• THE EXERCISE: Copy out all of the rows below word for word, without changing anything.
+---+
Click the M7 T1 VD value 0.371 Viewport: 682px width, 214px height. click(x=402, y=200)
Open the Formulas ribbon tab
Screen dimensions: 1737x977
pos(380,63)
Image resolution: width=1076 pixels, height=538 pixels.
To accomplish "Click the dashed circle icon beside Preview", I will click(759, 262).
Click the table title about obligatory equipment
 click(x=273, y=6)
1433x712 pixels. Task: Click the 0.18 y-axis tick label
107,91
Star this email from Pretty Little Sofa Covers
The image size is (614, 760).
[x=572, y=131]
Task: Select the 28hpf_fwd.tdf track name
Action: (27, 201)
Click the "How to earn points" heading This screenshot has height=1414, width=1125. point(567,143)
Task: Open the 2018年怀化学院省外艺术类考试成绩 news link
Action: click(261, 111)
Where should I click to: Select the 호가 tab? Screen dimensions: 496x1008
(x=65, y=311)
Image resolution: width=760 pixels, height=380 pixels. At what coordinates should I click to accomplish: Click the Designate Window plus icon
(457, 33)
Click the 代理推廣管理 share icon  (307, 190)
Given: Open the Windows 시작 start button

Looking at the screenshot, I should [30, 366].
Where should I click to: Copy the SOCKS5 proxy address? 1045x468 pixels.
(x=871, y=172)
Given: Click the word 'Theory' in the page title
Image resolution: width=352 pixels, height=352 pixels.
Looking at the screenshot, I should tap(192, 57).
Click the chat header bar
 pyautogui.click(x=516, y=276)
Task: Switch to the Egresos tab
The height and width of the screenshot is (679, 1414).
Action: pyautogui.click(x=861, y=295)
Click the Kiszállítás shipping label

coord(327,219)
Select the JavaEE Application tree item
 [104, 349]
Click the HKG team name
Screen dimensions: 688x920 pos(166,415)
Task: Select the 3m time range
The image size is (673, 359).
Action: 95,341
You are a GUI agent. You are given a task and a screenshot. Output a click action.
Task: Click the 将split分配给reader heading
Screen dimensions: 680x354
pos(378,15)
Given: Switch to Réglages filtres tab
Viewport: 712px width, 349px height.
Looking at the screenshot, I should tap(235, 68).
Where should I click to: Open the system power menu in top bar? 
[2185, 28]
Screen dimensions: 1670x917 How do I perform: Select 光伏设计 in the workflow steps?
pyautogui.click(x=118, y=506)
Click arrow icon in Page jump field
+---+
• RESPONSE:
Click the M7 T1 VD value 0.371 Viewport: 682px width, 214px height. click(x=402, y=200)
Open the Formulas ribbon tab
Screen dimensions: 1737x977
pos(380,63)
Image resolution: width=1076 pixels, height=538 pixels.
To accomplish "Click the dashed circle icon beside Preview", I will click(759, 262).
Click the table title about obligatory equipment
 click(x=273, y=6)
1433x712 pixels. Task: Click the 0.18 y-axis tick label
107,91
Star this email from Pretty Little Sofa Covers
The image size is (614, 760).
[x=572, y=131]
Task: Select the 28hpf_fwd.tdf track name
Action: (27, 201)
Click the "How to earn points" heading This screenshot has height=1414, width=1125. point(567,143)
Task: Open the 2018年怀化学院省外艺术类考试成绩 news link
Action: click(261, 111)
Where should I click to: Select the 호가 tab? Screen dimensions: 496x1008
(x=65, y=311)
Image resolution: width=760 pixels, height=380 pixels. At what coordinates should I click to accomplish: Click the Designate Window plus icon
(457, 33)
Click the 代理推廣管理 share icon  (307, 190)
Given: Open the Windows 시작 start button

Looking at the screenshot, I should [30, 366].
Where should I click to: Copy the SOCKS5 proxy address? 1045x468 pixels.
(x=871, y=172)
Given: Click the word 'Theory' in the page title
Image resolution: width=352 pixels, height=352 pixels.
Looking at the screenshot, I should tap(192, 57).
Click the chat header bar
 pyautogui.click(x=516, y=276)
Task: Switch to the Egresos tab
The height and width of the screenshot is (679, 1414).
Action: pyautogui.click(x=861, y=295)
Click the Kiszállítás shipping label

coord(327,219)
Select the JavaEE Application tree item
 [104, 349]
Click the HKG team name
Screen dimensions: 688x920 pos(166,415)
Task: Select the 3m time range
The image size is (673, 359).
Action: 95,341
You are a GUI agent. You are given a task and a screenshot. Output a click action.
Task: Click the 将split分配给reader heading
Screen dimensions: 680x354
pos(378,15)
Given: Switch to Réglages filtres tab
Viewport: 712px width, 349px height.
Looking at the screenshot, I should tap(235, 68).
Where should I click to: Open the system power menu in top bar? 
[2185, 28]
Screen dimensions: 1670x917 How do I perform: Select 光伏设计 in the workflow steps?
pyautogui.click(x=118, y=506)
Click arrow icon in Page jump field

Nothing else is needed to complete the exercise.